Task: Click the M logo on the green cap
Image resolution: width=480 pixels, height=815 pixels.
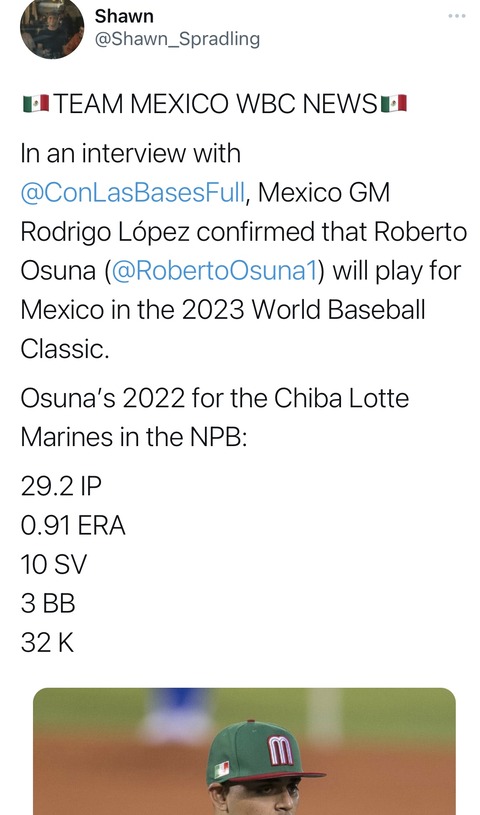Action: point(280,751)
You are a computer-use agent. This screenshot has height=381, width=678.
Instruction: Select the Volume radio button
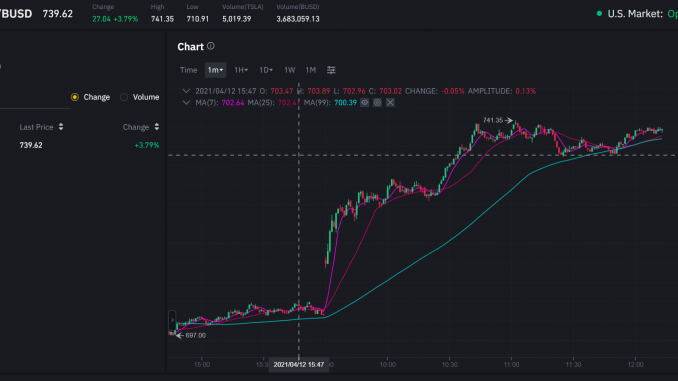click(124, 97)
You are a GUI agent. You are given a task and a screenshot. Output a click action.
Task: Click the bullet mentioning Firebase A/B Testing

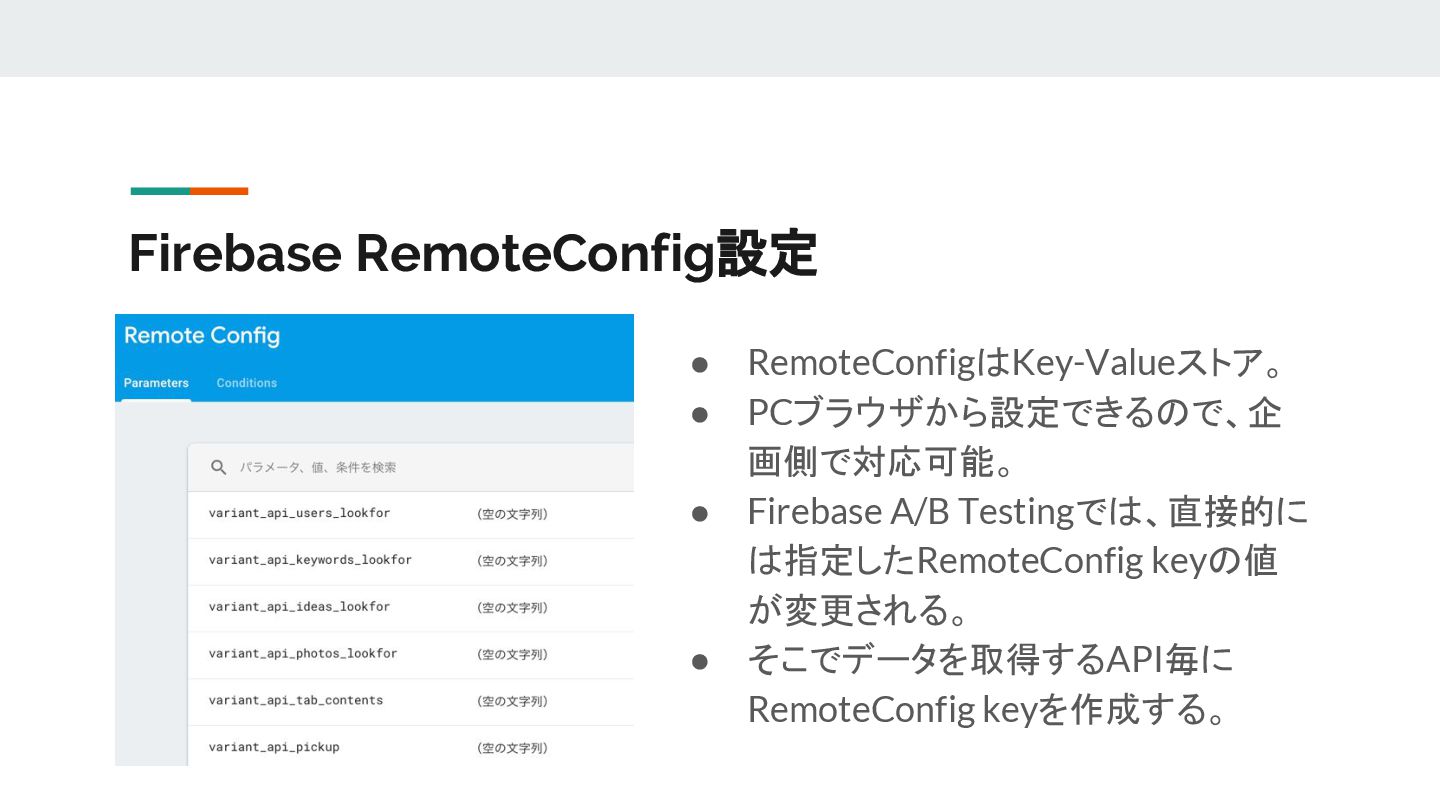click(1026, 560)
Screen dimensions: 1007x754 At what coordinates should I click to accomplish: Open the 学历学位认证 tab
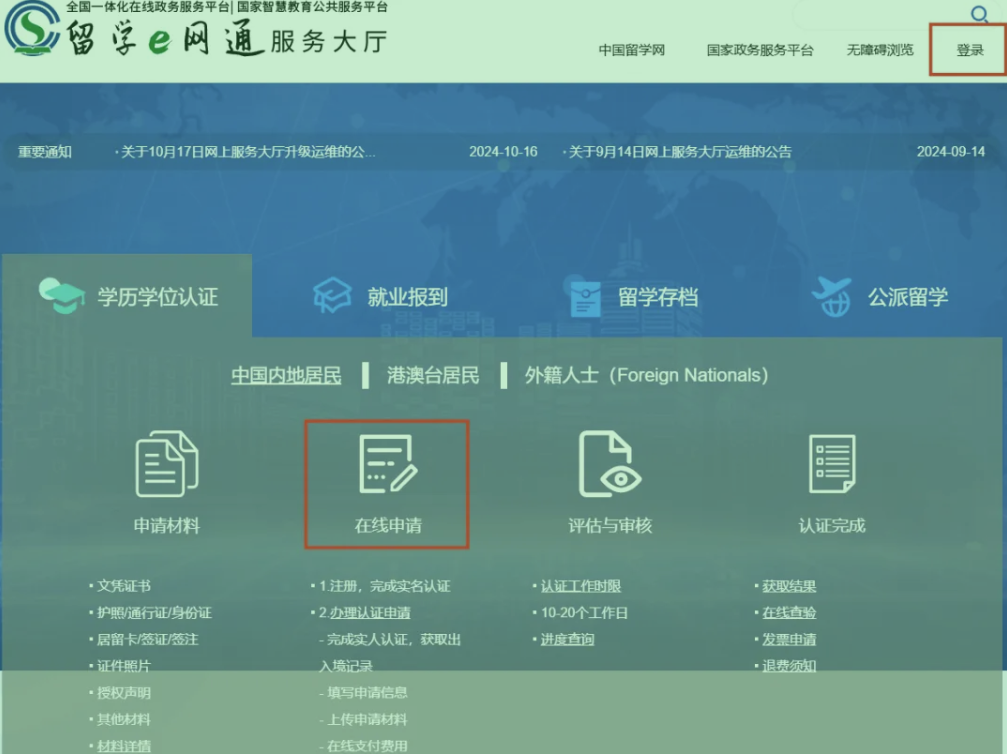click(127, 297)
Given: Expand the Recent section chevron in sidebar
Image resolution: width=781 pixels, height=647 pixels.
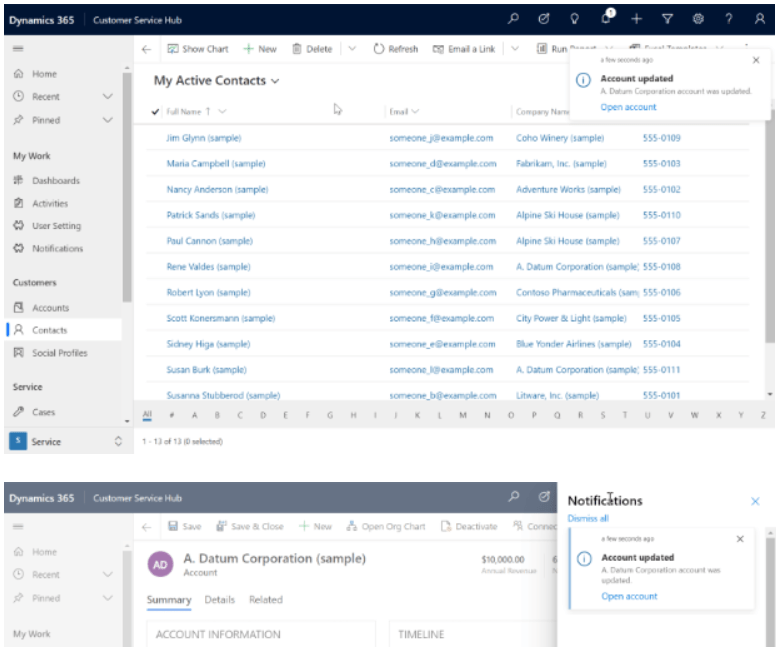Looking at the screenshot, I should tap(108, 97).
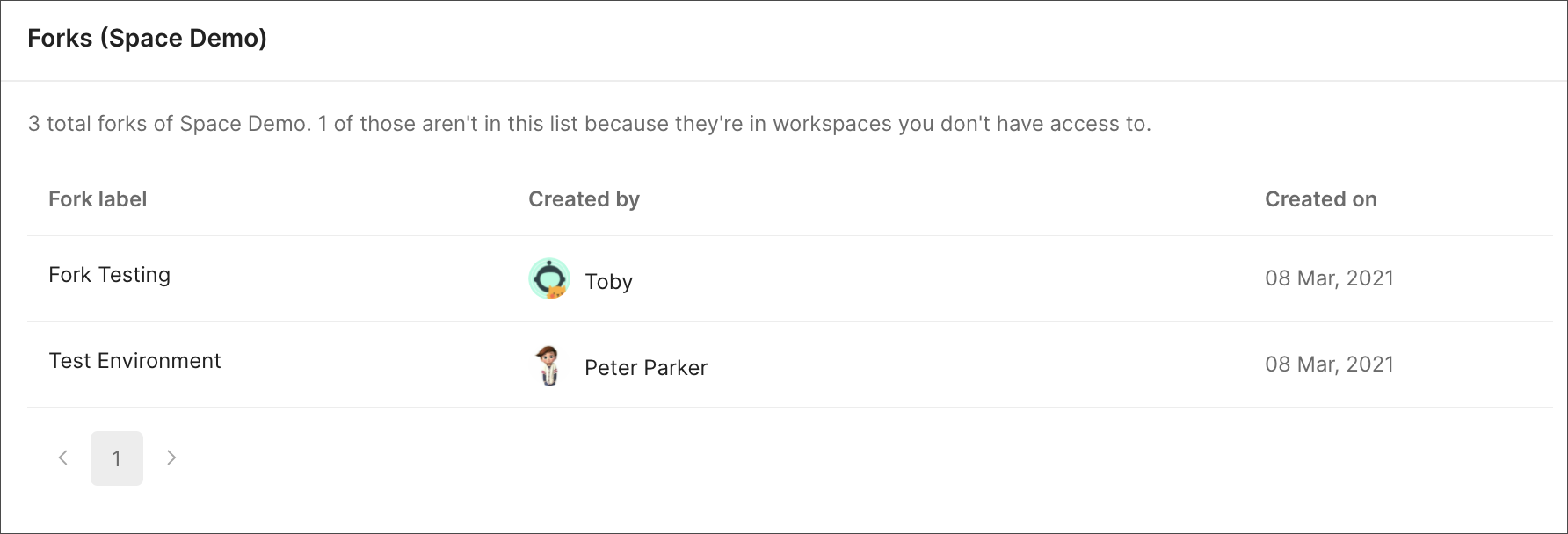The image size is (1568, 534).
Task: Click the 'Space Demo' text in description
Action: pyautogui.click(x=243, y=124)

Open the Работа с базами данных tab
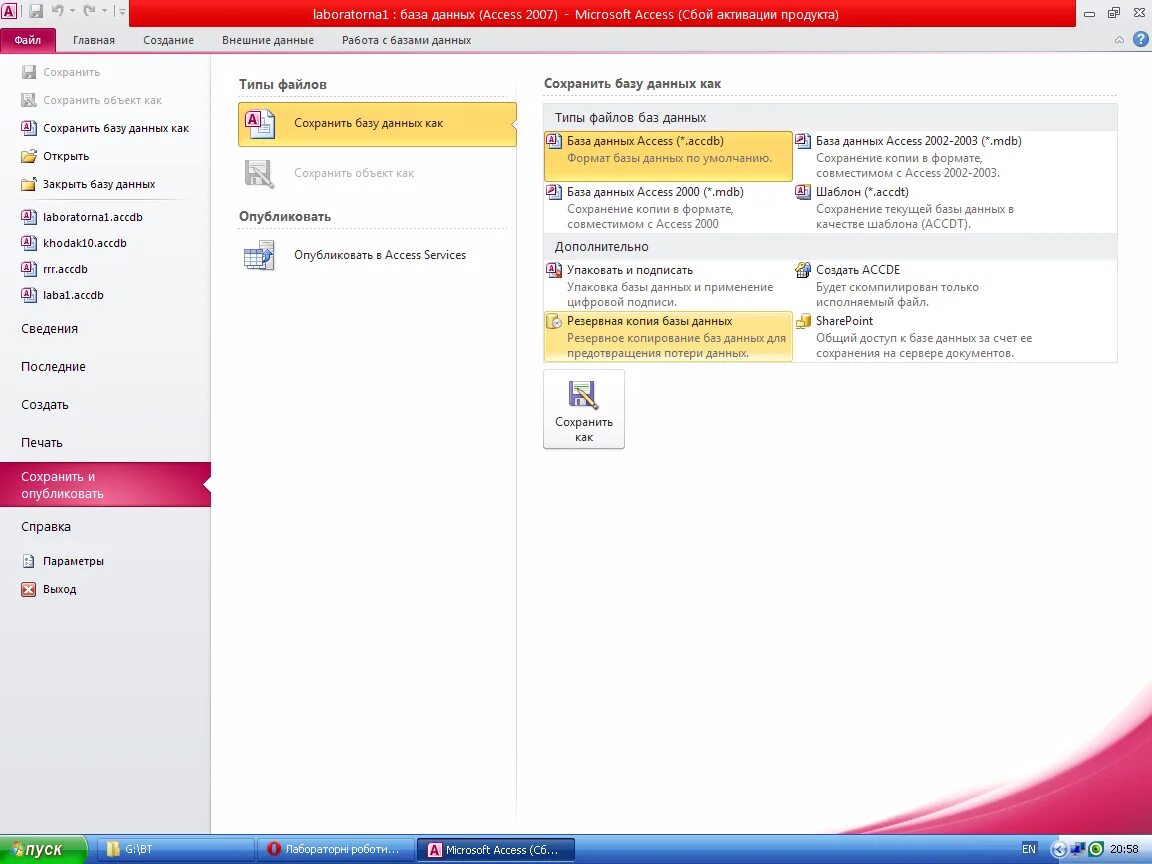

|---|

> **Work instruction**
Nothing but the lines from the one containing "Task: Click the bullet" through the last line of the material may appear in the answer, transcribed exactly and with no pictures.

> **Result of this exercise**
Task: Click the bullet mentioning Firebase A/B Testing

click(1026, 560)
Screen dimensions: 1007x754 At what coordinates should I click to accomplish: Open the 学历学位认证 tab
click(127, 297)
Given: Expand the Recent section chevron in sidebar
Image resolution: width=781 pixels, height=647 pixels.
Looking at the screenshot, I should tap(108, 97).
The image size is (1568, 534).
Task: Click the 'Space Demo' text in description
Action: pyautogui.click(x=243, y=124)

Open the Работа с базами данных tab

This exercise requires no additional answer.